■ **Recorded information**
□ □ □ □

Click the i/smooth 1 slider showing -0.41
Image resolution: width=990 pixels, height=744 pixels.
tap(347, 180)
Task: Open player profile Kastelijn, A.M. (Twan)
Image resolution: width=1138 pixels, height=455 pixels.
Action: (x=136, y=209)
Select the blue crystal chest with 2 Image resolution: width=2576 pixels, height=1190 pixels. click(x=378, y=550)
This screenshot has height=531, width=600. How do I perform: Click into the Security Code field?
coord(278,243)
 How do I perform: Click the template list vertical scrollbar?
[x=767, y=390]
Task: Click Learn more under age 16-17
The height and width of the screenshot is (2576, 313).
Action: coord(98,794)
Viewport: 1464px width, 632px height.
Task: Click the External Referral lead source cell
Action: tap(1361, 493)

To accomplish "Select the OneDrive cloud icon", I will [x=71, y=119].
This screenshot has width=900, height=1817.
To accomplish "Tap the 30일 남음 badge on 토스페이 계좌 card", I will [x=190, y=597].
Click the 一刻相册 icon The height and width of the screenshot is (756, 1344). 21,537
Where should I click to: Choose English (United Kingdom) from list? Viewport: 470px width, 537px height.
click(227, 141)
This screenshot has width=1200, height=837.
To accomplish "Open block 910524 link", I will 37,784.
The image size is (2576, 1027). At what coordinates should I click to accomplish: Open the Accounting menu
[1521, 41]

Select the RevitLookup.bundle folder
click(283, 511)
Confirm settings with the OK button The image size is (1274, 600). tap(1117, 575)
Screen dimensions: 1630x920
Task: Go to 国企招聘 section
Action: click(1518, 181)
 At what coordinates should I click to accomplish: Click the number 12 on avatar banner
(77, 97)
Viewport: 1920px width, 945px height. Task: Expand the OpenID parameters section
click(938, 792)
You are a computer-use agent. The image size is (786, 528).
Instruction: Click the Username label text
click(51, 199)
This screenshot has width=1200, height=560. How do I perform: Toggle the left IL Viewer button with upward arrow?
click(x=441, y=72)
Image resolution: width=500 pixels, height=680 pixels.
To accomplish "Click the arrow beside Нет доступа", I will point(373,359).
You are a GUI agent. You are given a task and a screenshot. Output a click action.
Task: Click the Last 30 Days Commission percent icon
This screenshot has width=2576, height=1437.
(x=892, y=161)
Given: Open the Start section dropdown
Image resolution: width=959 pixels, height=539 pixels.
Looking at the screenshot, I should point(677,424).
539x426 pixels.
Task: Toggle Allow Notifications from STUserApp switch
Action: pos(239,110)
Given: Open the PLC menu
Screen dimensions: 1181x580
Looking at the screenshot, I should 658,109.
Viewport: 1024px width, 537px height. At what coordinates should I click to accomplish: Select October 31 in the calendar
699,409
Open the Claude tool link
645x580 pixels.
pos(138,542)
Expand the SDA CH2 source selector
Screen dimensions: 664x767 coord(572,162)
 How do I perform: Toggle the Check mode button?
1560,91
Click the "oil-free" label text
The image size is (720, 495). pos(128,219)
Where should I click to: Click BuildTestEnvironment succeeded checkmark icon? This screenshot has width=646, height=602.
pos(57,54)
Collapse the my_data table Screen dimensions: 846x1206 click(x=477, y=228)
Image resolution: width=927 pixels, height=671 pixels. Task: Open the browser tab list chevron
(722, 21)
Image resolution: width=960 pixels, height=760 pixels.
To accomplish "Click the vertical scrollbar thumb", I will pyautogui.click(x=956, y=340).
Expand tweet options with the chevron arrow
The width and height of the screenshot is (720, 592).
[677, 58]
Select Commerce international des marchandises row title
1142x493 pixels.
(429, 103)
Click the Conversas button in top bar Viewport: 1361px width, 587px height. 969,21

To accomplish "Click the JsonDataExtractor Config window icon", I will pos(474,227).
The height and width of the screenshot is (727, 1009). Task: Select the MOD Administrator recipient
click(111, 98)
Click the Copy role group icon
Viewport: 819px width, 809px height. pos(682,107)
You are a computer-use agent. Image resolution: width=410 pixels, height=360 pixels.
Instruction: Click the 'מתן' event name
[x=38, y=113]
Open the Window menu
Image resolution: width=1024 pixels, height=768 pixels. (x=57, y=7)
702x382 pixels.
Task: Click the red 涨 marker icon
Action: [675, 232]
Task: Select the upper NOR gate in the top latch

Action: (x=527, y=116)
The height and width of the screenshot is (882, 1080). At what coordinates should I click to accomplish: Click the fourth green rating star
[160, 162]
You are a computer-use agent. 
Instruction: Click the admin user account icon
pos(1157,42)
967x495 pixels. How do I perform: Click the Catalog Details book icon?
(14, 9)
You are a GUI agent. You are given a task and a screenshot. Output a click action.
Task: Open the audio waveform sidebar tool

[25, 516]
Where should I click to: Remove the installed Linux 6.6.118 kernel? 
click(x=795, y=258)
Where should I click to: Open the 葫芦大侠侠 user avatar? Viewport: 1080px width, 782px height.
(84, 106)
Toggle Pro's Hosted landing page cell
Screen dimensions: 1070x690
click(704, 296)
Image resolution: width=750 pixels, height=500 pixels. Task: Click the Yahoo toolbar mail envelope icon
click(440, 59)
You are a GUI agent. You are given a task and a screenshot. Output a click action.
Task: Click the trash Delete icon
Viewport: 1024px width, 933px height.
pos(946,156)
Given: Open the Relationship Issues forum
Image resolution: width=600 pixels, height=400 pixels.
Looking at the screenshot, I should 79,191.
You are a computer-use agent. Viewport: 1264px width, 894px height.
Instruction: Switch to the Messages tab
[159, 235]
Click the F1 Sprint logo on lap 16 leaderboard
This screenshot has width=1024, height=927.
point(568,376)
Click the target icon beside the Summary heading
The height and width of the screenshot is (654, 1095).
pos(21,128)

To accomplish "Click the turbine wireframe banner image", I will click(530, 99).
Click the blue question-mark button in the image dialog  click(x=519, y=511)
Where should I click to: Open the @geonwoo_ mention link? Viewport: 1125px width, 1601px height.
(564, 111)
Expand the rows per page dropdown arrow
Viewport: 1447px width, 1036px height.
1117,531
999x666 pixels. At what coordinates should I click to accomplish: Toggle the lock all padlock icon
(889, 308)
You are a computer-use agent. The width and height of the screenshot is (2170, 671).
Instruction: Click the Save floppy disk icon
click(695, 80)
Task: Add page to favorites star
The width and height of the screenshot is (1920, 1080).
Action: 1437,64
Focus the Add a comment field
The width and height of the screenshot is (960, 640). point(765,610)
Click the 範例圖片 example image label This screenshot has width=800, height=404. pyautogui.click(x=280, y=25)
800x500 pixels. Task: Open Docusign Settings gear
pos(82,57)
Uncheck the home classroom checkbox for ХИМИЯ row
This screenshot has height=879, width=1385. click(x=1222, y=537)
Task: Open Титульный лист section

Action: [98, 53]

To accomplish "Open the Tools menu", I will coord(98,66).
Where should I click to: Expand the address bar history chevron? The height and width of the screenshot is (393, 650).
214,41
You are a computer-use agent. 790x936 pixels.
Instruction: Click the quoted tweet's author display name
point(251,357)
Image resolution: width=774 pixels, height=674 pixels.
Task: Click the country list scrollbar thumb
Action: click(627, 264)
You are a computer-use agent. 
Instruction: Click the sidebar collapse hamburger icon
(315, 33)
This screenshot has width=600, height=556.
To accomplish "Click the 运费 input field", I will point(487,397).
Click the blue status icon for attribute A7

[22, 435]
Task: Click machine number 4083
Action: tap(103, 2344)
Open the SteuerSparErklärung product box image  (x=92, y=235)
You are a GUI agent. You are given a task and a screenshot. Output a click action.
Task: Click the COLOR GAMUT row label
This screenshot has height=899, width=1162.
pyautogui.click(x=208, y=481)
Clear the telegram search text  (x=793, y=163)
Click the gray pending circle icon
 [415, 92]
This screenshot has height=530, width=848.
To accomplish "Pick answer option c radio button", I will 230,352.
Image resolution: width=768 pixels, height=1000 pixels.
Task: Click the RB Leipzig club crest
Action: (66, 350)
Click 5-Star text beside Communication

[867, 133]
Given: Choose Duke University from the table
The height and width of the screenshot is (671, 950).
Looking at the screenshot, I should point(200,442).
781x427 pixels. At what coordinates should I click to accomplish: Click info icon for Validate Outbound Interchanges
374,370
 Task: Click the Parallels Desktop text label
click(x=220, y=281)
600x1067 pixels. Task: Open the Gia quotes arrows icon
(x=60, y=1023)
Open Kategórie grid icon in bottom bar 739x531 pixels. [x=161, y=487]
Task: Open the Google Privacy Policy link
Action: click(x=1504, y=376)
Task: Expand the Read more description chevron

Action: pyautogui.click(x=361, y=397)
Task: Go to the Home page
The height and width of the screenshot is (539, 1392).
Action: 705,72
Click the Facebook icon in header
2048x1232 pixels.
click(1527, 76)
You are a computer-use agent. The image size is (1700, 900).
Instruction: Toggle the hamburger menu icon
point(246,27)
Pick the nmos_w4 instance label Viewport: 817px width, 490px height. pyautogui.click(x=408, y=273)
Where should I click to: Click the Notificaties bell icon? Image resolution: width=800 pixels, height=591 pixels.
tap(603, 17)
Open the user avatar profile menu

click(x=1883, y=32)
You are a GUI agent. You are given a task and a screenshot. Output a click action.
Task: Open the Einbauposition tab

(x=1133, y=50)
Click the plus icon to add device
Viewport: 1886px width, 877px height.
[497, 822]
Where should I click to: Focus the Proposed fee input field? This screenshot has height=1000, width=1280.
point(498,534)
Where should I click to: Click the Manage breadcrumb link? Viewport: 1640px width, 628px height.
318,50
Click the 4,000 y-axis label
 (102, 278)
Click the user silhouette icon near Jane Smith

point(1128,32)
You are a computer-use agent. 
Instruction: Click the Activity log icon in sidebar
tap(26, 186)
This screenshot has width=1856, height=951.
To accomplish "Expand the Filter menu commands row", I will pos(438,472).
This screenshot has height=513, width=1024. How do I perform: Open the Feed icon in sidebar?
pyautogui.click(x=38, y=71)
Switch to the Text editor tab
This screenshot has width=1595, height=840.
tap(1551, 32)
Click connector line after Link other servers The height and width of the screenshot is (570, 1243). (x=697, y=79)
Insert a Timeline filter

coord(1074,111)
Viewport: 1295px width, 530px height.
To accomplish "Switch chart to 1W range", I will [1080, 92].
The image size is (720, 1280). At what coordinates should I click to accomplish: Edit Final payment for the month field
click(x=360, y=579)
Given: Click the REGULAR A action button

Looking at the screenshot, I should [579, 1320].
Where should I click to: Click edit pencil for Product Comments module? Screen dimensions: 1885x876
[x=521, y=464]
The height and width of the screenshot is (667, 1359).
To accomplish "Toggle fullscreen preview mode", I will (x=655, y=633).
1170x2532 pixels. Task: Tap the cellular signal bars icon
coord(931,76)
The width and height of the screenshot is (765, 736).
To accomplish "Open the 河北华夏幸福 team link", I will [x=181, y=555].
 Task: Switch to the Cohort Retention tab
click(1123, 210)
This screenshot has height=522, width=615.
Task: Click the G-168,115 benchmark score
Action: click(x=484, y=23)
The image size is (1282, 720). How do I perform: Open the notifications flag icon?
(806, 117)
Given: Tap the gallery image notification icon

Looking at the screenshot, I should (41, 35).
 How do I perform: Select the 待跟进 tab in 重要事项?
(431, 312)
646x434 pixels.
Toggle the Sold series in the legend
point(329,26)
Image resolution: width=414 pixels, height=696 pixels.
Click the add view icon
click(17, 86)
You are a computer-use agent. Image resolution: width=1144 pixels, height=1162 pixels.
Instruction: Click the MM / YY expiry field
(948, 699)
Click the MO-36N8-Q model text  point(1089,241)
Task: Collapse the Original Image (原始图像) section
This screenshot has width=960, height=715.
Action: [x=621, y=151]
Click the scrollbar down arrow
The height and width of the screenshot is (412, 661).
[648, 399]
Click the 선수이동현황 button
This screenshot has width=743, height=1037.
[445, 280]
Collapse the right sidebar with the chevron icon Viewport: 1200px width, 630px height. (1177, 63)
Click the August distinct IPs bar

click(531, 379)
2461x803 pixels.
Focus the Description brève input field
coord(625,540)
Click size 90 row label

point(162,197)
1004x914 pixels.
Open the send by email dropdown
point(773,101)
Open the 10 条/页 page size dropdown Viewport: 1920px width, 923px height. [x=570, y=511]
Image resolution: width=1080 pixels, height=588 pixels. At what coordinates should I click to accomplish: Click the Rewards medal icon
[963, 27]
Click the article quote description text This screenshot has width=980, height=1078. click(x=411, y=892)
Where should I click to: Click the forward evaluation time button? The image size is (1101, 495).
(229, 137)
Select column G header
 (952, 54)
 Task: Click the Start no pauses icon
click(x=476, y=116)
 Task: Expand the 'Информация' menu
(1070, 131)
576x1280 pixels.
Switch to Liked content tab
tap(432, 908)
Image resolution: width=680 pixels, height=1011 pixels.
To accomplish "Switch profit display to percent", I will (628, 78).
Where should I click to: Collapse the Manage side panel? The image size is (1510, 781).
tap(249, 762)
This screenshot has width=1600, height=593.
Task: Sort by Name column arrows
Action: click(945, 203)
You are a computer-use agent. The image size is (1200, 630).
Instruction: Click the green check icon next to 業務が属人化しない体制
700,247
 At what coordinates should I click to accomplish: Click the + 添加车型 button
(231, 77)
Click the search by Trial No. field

□ □ □ □

■ **Problem to work on**
Please transcribe word for word the lines from the line with "Open the send by email dropdown" to the end of the material, both ends included.

■ **Answer to this problem**
Open the send by email dropdown
point(773,101)
Open the 10 条/页 page size dropdown Viewport: 1920px width, 923px height. [x=570, y=511]
Image resolution: width=1080 pixels, height=588 pixels. At what coordinates should I click to accomplish: Click the Rewards medal icon
[963, 27]
Click the article quote description text This screenshot has width=980, height=1078. click(x=411, y=892)
Where should I click to: Click the forward evaluation time button? The image size is (1101, 495).
(229, 137)
Select column G header
 (952, 54)
 Task: Click the Start no pauses icon
click(x=476, y=116)
 Task: Expand the 'Информация' menu
(1070, 131)
576x1280 pixels.
Switch to Liked content tab
tap(432, 908)
Image resolution: width=680 pixels, height=1011 pixels.
To accomplish "Switch profit display to percent", I will (628, 78).
Where should I click to: Collapse the Manage side panel? The image size is (1510, 781).
tap(249, 762)
This screenshot has width=1600, height=593.
Task: Sort by Name column arrows
Action: click(945, 203)
You are a computer-use agent. The image size is (1200, 630).
Instruction: Click the green check icon next to 業務が属人化しない体制
700,247
 At what coordinates should I click to accomplish: Click the + 添加车型 button
(231, 77)
Click the search by Trial No. field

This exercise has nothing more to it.